There is a much simpler and standard that experts use in practice: "As I start to read this paper, am I learning from it?" You would figure that a proof of a big conjecture would have a lot of interesting lemmas, and otherwise that it would teach the reader new things along the way. This is not always obvious either; there have been a few grievous misunderstandings in which initial readers just didn't understand a great paper. Even so, it's a somewhat reliable standard, and it's the most that authors can expect.

When Perelman posted the first of his three papers on geometrization, experts in differential geometry quickly embraced it as exciting and teachable, before they had even checked half of the paper. Never mind what was in the other two papers. From the beginning, this was very different from most claimed proofs of the Poincare conjecture, even most of the noble failures. The great ideas in these papers were more important than the fact that they had a lot of gaps (by some standards) and even some inessential mistakes (rumor has it).

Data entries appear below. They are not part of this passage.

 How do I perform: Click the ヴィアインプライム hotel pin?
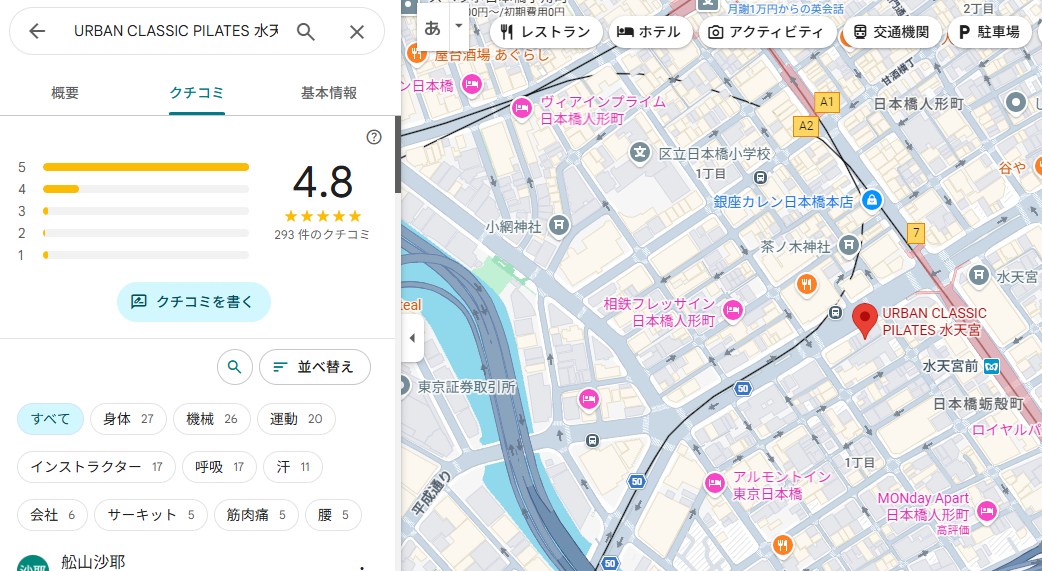(521, 108)
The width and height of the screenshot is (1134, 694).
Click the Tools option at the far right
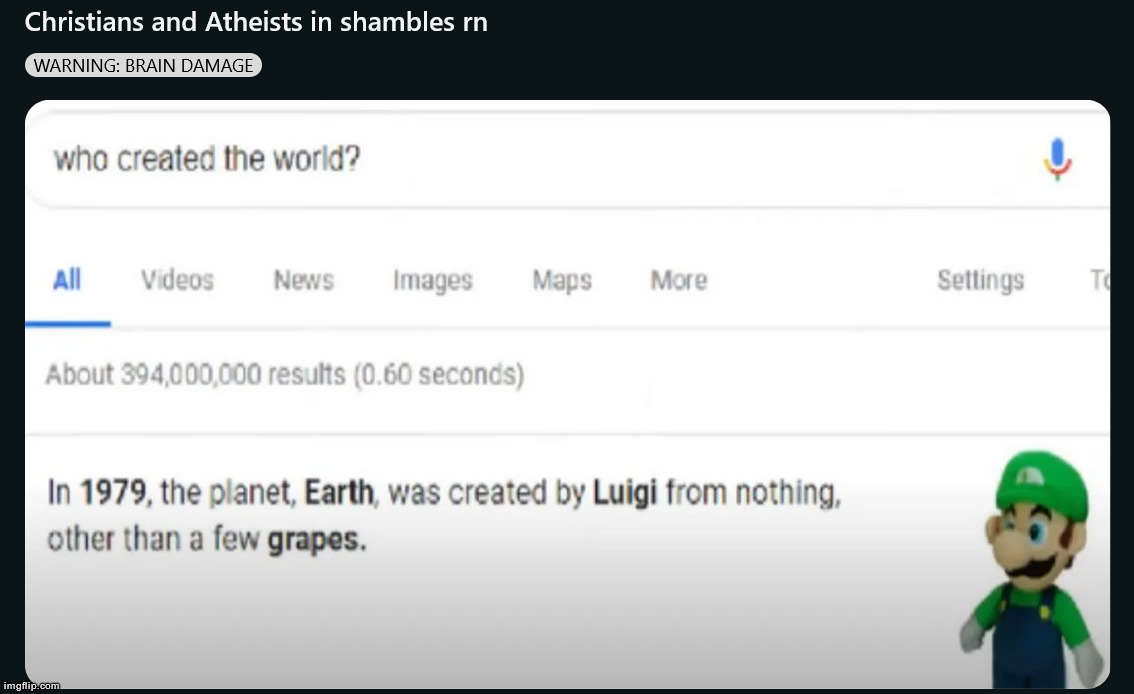(1102, 281)
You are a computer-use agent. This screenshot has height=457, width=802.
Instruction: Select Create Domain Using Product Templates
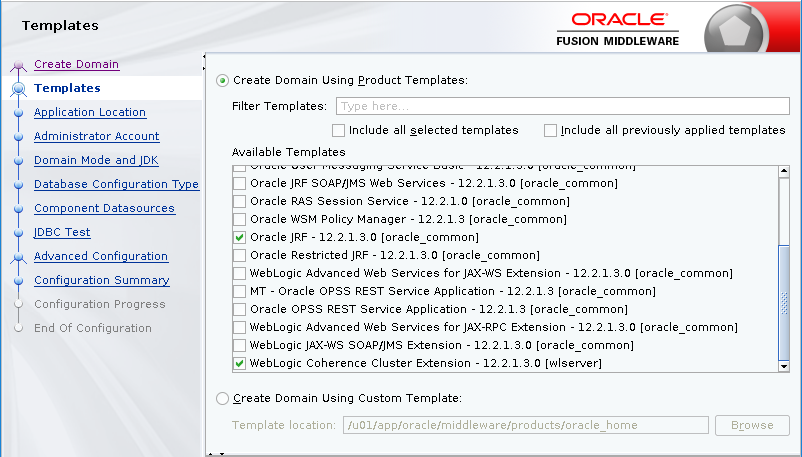(222, 80)
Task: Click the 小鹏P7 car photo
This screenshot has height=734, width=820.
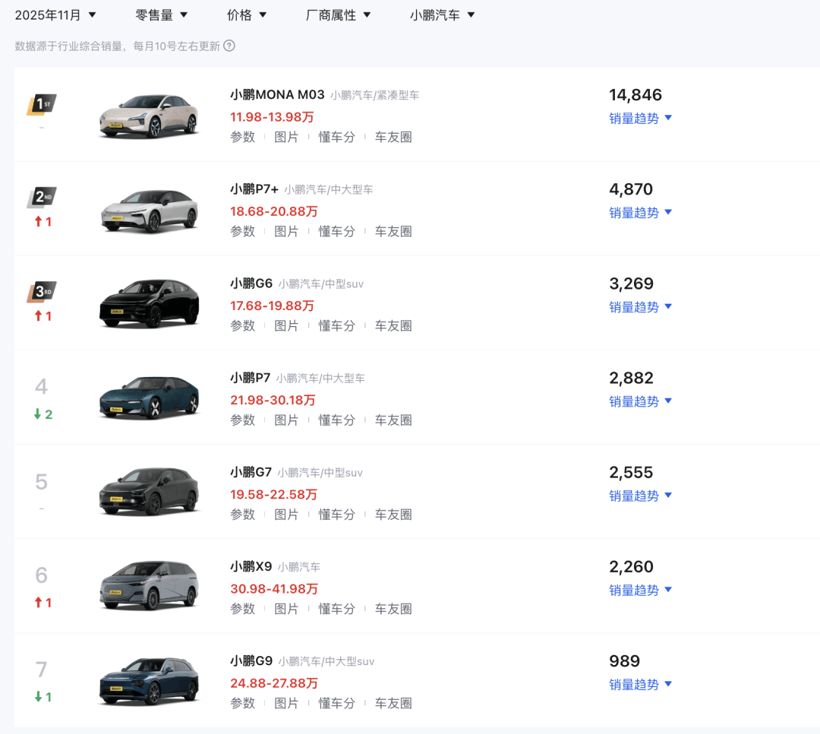Action: pyautogui.click(x=148, y=396)
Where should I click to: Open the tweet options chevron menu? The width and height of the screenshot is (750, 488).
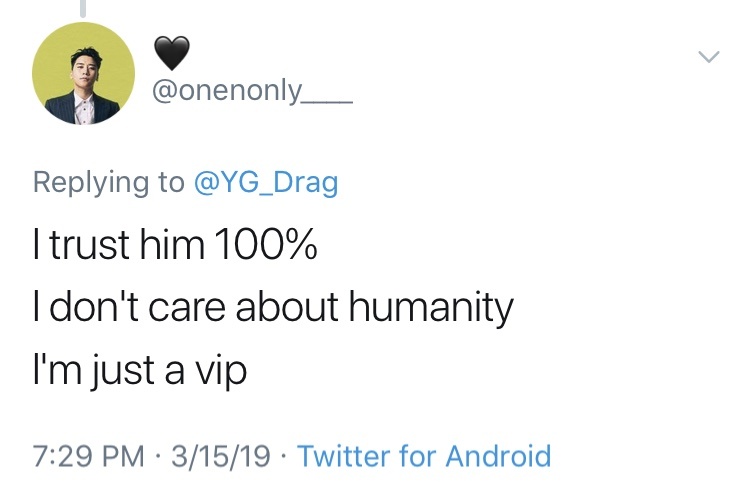click(x=708, y=58)
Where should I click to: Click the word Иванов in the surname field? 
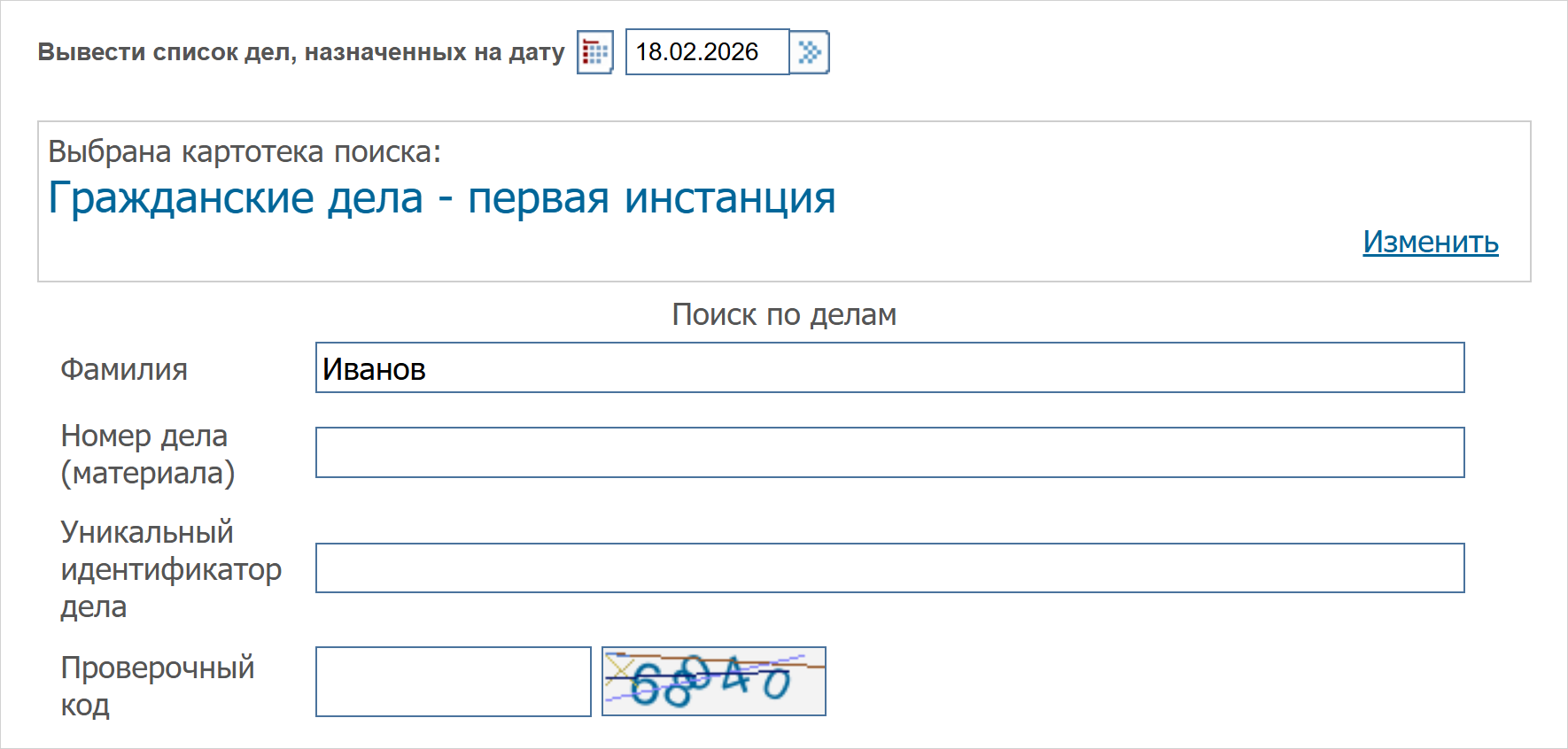tap(374, 369)
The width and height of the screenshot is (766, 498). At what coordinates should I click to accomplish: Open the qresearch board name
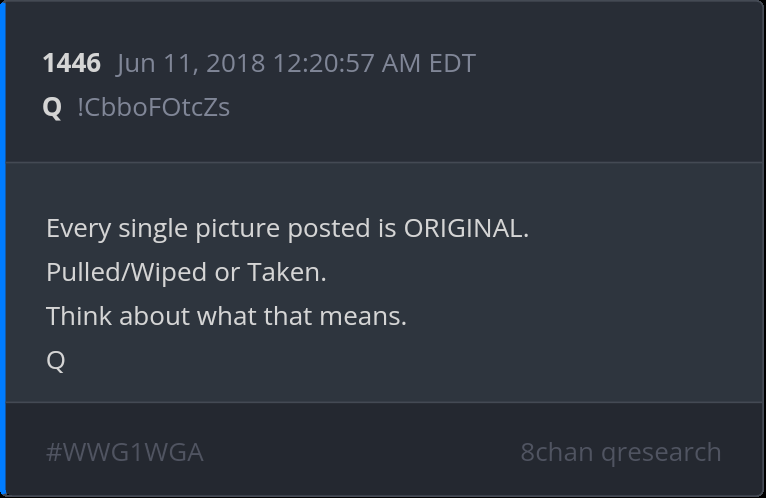[x=661, y=452]
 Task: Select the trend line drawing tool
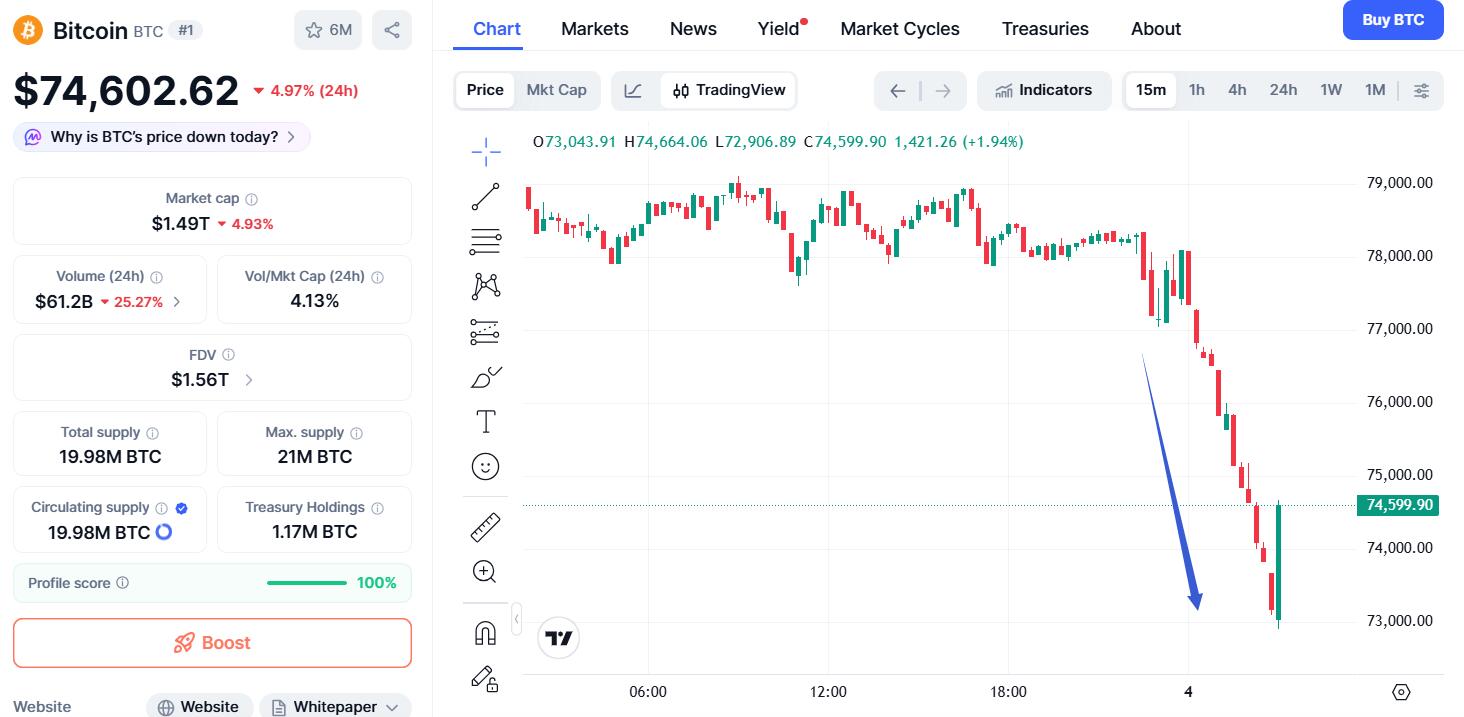486,197
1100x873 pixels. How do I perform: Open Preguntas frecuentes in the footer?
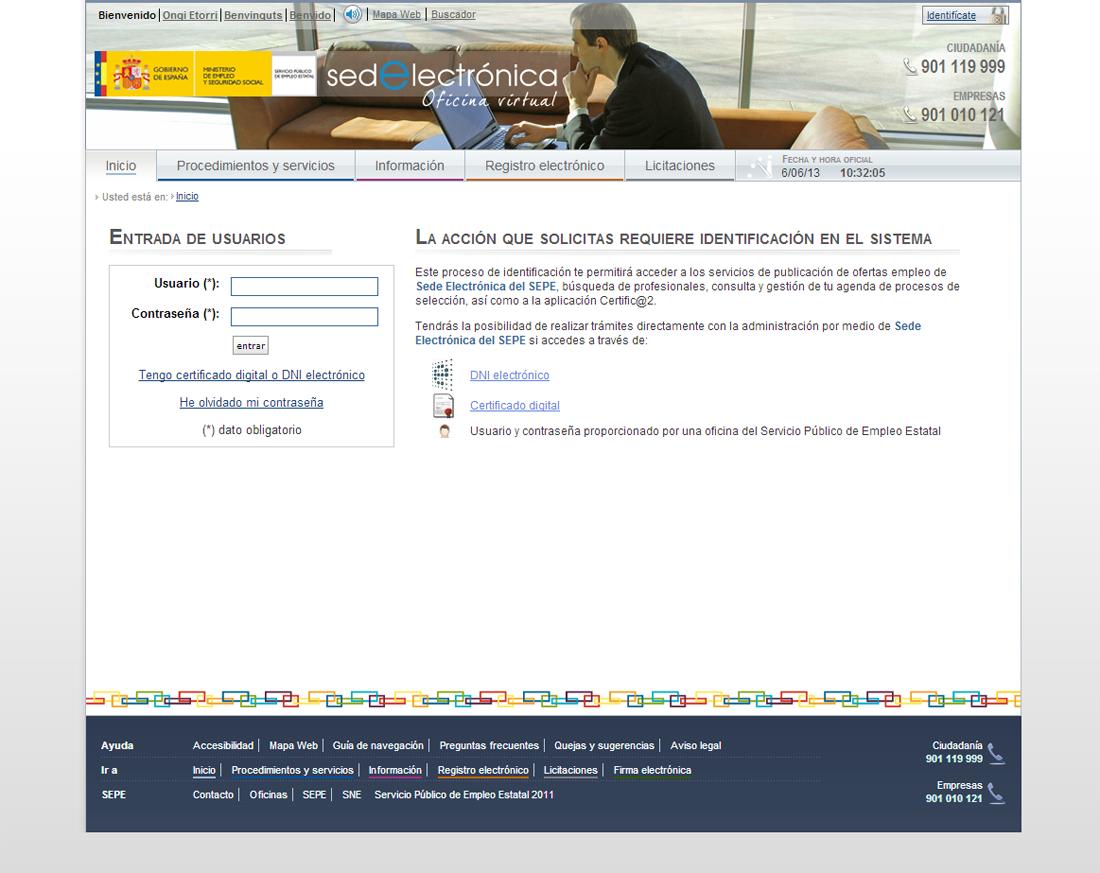click(x=489, y=746)
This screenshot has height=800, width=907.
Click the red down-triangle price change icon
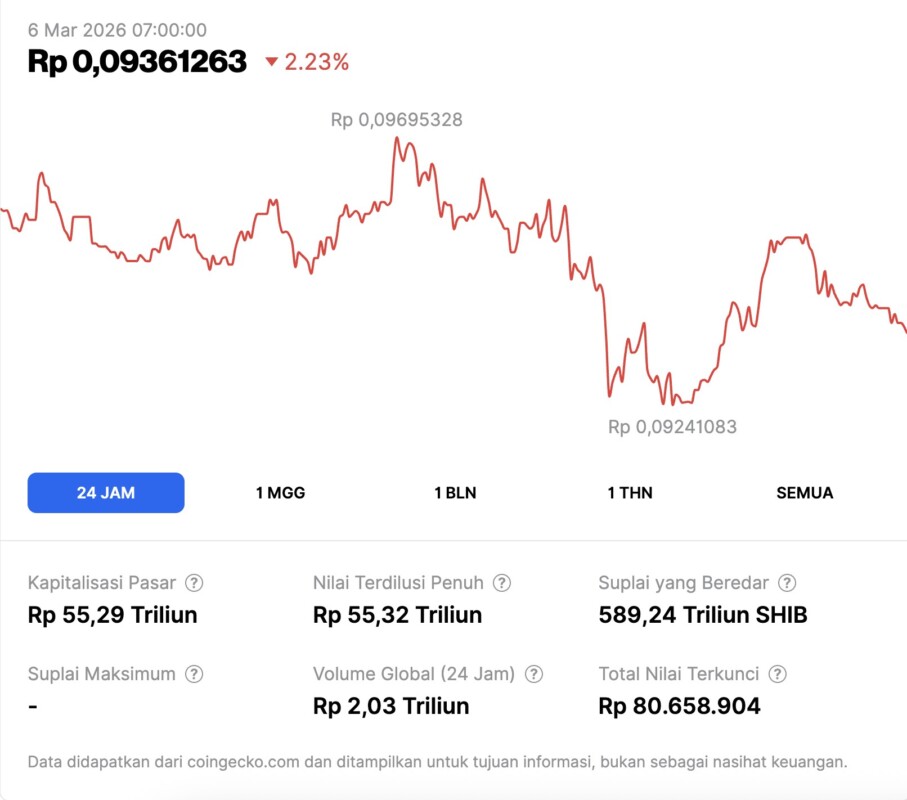coord(271,62)
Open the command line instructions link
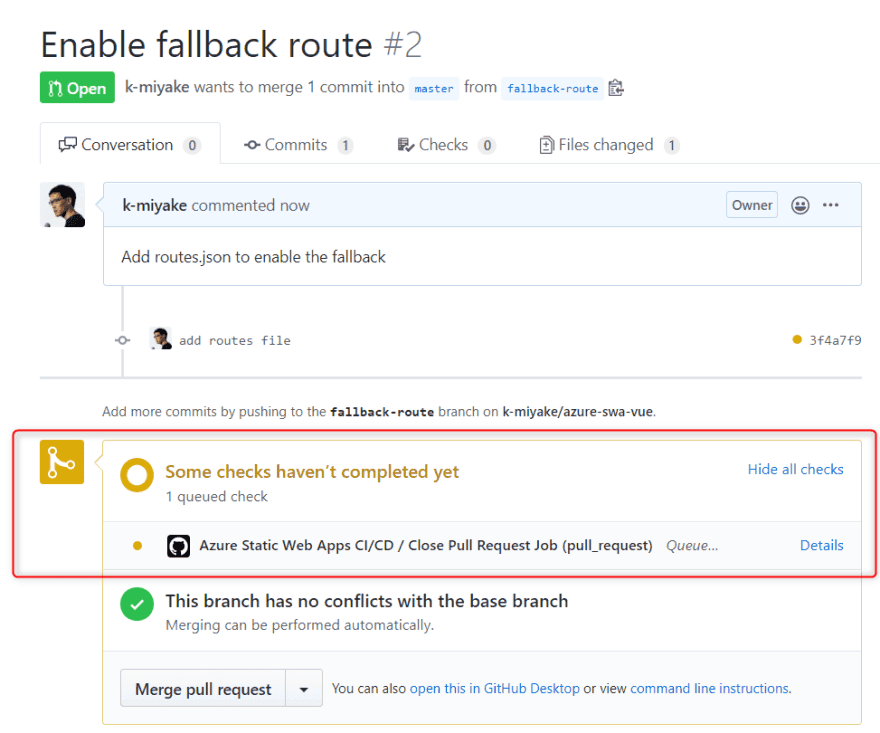This screenshot has height=733, width=880. tap(709, 688)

Although there isn't a ton of public discussion about this, I have seen first-hand that experts have glanced at many weird-looking claims of big conjectures, in the arXiv and elsewhere. For starters, the math arXiv has moderators, and they often take a look. I think that usually (not quite always), several people have looked long enough to decide that they aren't getting anything out of the paper. But hey, there could always be a diamond in the rough. (Or a diamond in the swamp, or even a diamond in the garbage.)